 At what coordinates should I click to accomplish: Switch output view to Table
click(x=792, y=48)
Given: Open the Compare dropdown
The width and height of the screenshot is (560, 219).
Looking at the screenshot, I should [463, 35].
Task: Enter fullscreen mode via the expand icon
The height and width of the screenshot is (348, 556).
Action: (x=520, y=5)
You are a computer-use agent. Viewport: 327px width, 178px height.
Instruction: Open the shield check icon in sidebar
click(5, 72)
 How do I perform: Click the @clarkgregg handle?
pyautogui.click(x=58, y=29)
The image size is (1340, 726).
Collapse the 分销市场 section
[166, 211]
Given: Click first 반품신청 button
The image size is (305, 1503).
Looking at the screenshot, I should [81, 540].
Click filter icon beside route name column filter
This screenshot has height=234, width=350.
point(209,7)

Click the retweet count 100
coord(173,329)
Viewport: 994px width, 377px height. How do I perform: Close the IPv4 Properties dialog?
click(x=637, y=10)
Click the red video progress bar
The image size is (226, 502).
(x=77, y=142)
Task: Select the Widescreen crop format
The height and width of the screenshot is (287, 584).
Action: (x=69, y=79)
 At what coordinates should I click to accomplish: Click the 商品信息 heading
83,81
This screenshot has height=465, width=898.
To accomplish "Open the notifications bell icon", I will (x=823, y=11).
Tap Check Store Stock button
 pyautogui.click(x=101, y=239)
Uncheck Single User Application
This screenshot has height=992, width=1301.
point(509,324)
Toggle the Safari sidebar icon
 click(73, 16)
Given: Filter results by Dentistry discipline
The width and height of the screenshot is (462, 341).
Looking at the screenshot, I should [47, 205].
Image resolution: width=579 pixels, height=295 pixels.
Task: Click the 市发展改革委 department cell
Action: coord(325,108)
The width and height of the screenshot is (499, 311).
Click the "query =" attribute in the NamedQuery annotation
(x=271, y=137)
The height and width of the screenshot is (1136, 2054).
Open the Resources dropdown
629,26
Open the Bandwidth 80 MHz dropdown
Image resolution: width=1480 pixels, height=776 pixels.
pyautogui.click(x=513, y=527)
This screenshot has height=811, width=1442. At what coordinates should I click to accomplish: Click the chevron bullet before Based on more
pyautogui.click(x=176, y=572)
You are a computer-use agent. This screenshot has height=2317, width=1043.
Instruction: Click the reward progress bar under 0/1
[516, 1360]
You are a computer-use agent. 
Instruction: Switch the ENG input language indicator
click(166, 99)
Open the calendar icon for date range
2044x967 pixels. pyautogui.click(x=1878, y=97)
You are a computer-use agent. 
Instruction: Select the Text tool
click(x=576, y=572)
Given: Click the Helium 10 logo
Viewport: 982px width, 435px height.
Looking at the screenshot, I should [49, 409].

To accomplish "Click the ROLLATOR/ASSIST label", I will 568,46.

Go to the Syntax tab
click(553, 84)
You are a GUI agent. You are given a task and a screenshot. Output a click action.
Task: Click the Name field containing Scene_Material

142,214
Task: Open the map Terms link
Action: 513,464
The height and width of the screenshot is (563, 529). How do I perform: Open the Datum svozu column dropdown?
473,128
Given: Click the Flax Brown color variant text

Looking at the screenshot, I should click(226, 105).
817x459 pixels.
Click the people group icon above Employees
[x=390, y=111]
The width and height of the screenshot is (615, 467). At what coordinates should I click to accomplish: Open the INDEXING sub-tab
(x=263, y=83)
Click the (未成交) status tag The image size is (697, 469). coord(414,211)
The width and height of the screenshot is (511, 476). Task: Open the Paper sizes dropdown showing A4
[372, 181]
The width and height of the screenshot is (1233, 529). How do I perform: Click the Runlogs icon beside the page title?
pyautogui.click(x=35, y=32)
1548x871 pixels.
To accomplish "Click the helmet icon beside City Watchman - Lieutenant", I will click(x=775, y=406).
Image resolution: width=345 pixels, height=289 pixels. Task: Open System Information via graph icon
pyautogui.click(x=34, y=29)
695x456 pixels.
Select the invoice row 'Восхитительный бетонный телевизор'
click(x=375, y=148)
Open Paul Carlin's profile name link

EXERCISE DETAILS: Lay out every line of the material above as a Markdown table with the columns Row and Text. Number the rows in order and skip blank lines.

RESULT OF THE EXERCISE:
| Row | Text |
|---|---|
| 1 |  At what coordinates should I click to accomplish: Switch output view to Table |
| 2 | click(x=792, y=48) |
| 3 | Given: Open the Compare dropdown |
| 4 | The width and height of the screenshot is (560, 219). |
| 5 | Looking at the screenshot, I should [463, 35]. |
| 6 | Task: Enter fullscreen mode via the expand icon |
| 7 | The height and width of the screenshot is (348, 556). |
| 8 | Action: (x=520, y=5) |
| 9 | You are a computer-use agent. Viewport: 327px width, 178px height. |
| 10 | Instruction: Open the shield check icon in sidebar |
| 11 | click(5, 72) |
| 12 |  How do I perform: Click the @clarkgregg handle? |
| 13 | pyautogui.click(x=58, y=29) |
| 14 | The image size is (1340, 726). |
| 15 | Collapse the 分销市场 section |
| 16 | [166, 211] |
| 17 | Given: Click first 반품신청 button |
| 18 | The image size is (305, 1503). |
| 19 | Looking at the screenshot, I should [81, 540]. |
| 20 | Click filter icon beside route name column filter |
| 21 | This screenshot has height=234, width=350. |
| 22 | point(209,7) |
| 23 | Click the retweet count 100 |
| 24 | coord(173,329) |
| 25 | Viewport: 994px width, 377px height. How do I perform: Close the IPv4 Properties dialog? |
| 26 | click(x=637, y=10) |
| 27 | Click the red video progress bar |
| 28 | The image size is (226, 502). |
| 29 | (x=77, y=142) |
| 30 | Task: Select the Widescreen crop format |
| 31 | The height and width of the screenshot is (287, 584). |
| 32 | Action: (x=69, y=79) |
| 33 |  At what coordinates should I click to accomplish: Click the 商品信息 heading |
| 34 | 83,81 |
| 35 | This screenshot has height=465, width=898. |
| 36 | To accomplish "Open the notifications bell icon", I will (x=823, y=11). |
| 37 | Tap Check Store Stock button |
| 38 |  pyautogui.click(x=101, y=239) |
| 39 | Uncheck Single User Application |
| 40 | This screenshot has height=992, width=1301. |
| 41 | point(509,324) |
| 42 | Toggle the Safari sidebar icon |
| 43 |  click(73, 16) |
| 44 | Given: Filter results by Dentistry discipline |
| 45 | The width and height of the screenshot is (462, 341). |
| 46 | Looking at the screenshot, I should [47, 205]. |
| 47 | Image resolution: width=579 pixels, height=295 pixels. |
| 48 | Task: Click the 市发展改革委 department cell |
| 49 | Action: coord(325,108) |
| 50 | The width and height of the screenshot is (499, 311). |
| 51 | Click the "query =" attribute in the NamedQuery annotation |
| 52 | (x=271, y=137) |
| 53 | The height and width of the screenshot is (1136, 2054). |
| 54 | Open the Resources dropdown |
| 55 | 629,26 |
| 56 | Open the Bandwidth 80 MHz dropdown |
| 57 | Image resolution: width=1480 pixels, height=776 pixels. |
| 58 | pyautogui.click(x=513, y=527) |
| 59 | This screenshot has height=811, width=1442. At what coordinates should I click to accomplish: Click the chevron bullet before Based on more |
| 60 | pyautogui.click(x=176, y=572) |
| 61 | You are a computer-use agent. This screenshot has height=2317, width=1043. |
| 62 | Instruction: Click the reward progress bar under 0/1 |
| 63 | [516, 1360] |
| 64 | You are a computer-use agent.  |
| 65 | Instruction: Switch the ENG input language indicator |
| 66 | click(166, 99) |
| 67 | Open the calendar icon for date range |
| 68 | 2044x967 pixels. pyautogui.click(x=1878, y=97) |
| 69 | You are a computer-use agent.  |
| 70 | Instruction: Select the Text tool |
| 71 | click(x=576, y=572) |
| 72 | Given: Click the Helium 10 logo |
| 73 | Viewport: 982px width, 435px height. |
| 74 | Looking at the screenshot, I should [49, 409]. |
| 75 | To accomplish "Click the ROLLATOR/ASSIST label", I will 568,46. |
| 76 | Go to the Syntax tab |
| 77 | click(553, 84) |
| 78 | You are a GUI agent. You are given a task and a screenshot. Output a click action. |
| 79 | Task: Click the Name field containing Scene_Material |
| 80 | 142,214 |
| 81 | Task: Open the map Terms link |
| 82 | Action: 513,464 |
| 83 | The height and width of the screenshot is (563, 529). How do I perform: Open the Datum svozu column dropdown? |
| 84 | 473,128 |
| 85 | Given: Click the Flax Brown color variant text |
| 86 | Looking at the screenshot, I should click(226, 105). |
| 87 | 817x459 pixels. |
| 88 | Click the people group icon above Employees |
| 89 | [x=390, y=111] |
| 90 | The width and height of the screenshot is (615, 467). At what coordinates should I click to accomplish: Open the INDEXING sub-tab |
| 91 | (x=263, y=83) |
| 92 | Click the (未成交) status tag The image size is (697, 469). coord(414,211) |
| 93 | The width and height of the screenshot is (511, 476). Task: Open the Paper sizes dropdown showing A4 |
| 94 | [372, 181] |
| 95 | The width and height of the screenshot is (1233, 529). How do I perform: Click the Runlogs icon beside the page title? |
| 96 | pyautogui.click(x=35, y=32) |
| 97 | 1548x871 pixels. |
| 98 | To accomplish "Click the helmet icon beside City Watchman - Lieutenant", I will click(x=775, y=406). |
| 99 | Image resolution: width=345 pixels, height=289 pixels. Task: Open System Information via graph icon |
| 100 | pyautogui.click(x=34, y=29) |
| 101 | 695x456 pixels. |
| 102 | Select the invoice row 'Восхитительный бетонный телевизор' |
| 103 | click(x=375, y=148) |
| 104 | Open Paul Carlin's profile name link |